* [WHAT TO PRODUCE]: Copy every line of the material below word for word, leaving out the pictures.

>> BEGIN INPUT DATA

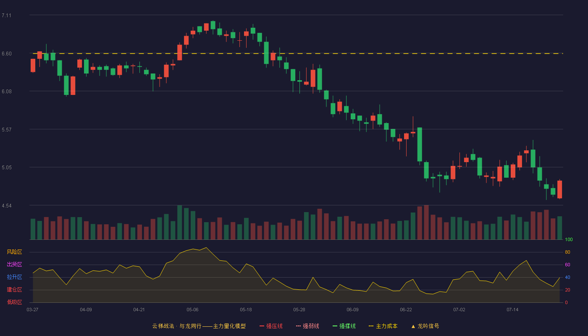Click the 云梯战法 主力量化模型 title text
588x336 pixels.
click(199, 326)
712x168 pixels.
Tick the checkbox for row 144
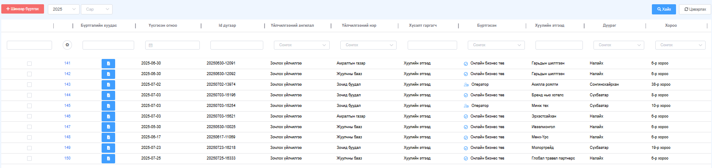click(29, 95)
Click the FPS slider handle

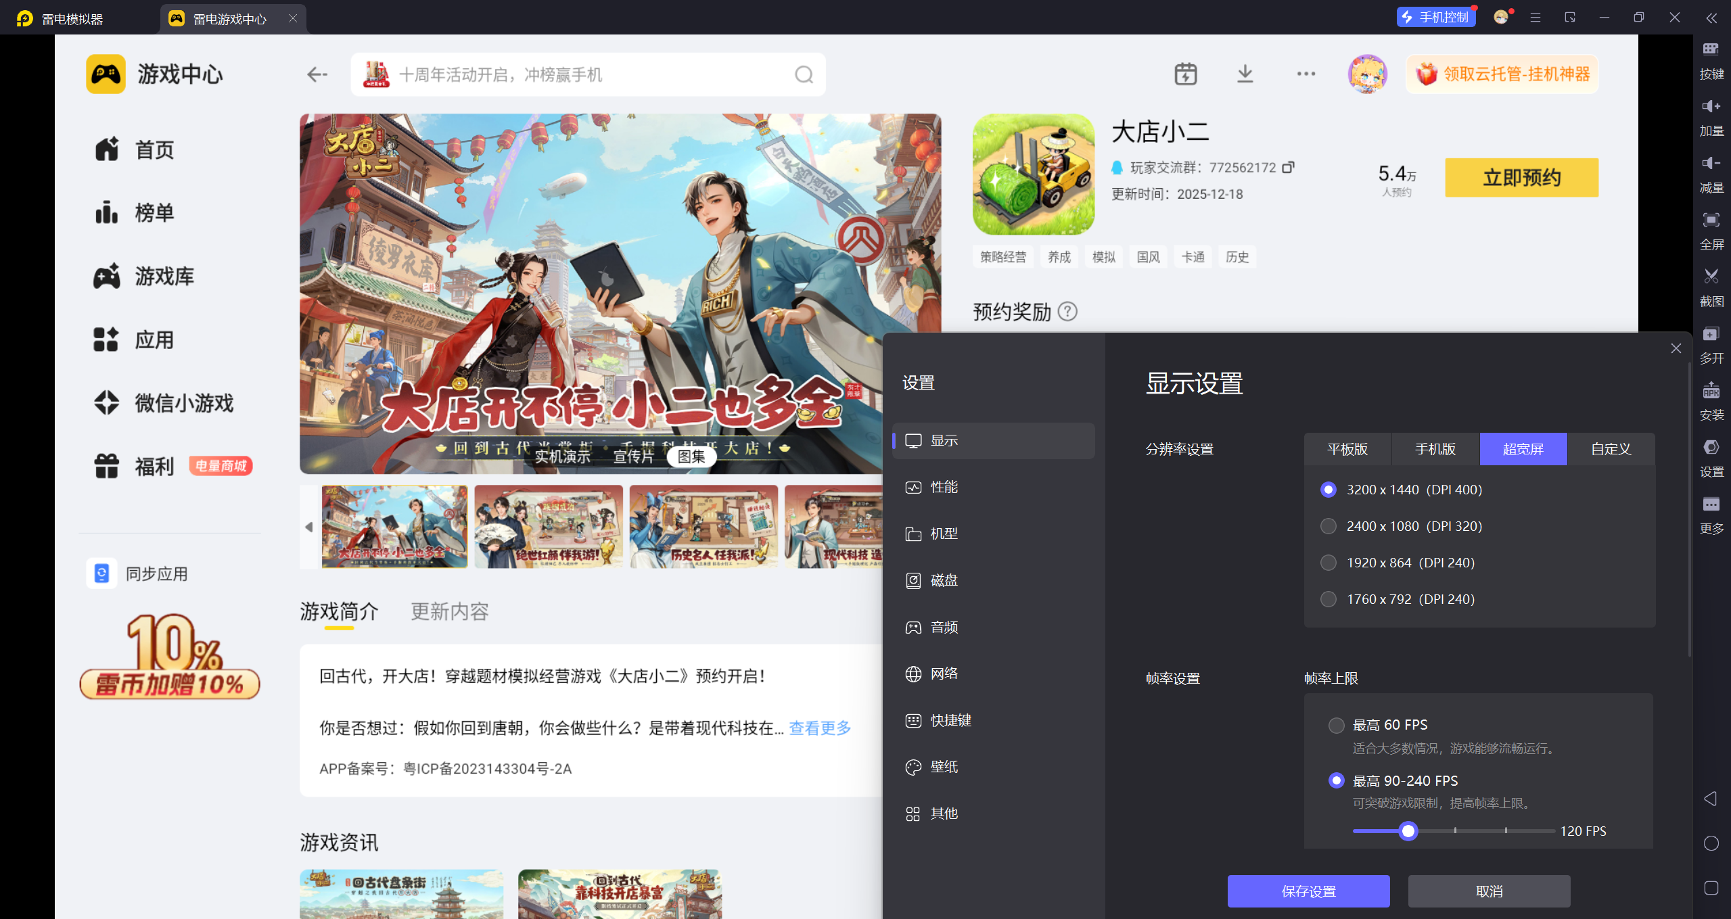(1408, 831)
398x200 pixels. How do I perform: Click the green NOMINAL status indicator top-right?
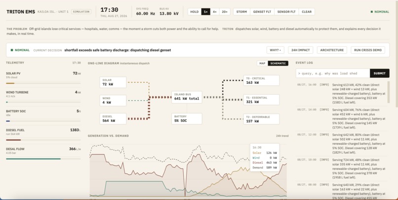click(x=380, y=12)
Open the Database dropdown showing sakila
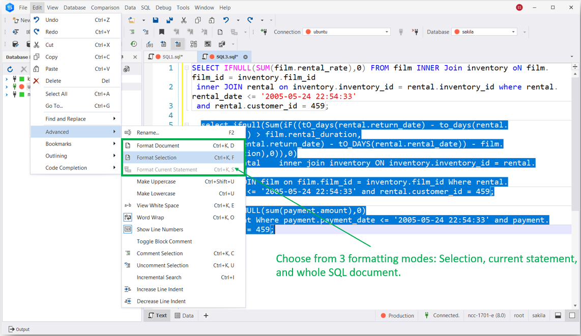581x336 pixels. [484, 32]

>> END INPUT DATA

* [TASK ANSWER]:
Click the 云梯战法 主力量化模型 title text
588x336 pixels.
click(199, 326)
712x168 pixels.
Tick the checkbox for row 144
click(29, 95)
Click the FPS slider handle

(1408, 831)
398x200 pixels. How do I perform: Click the green NOMINAL status indicator top-right?
click(x=380, y=12)
Open the Database dropdown showing sakila
581x336 pixels. [484, 32]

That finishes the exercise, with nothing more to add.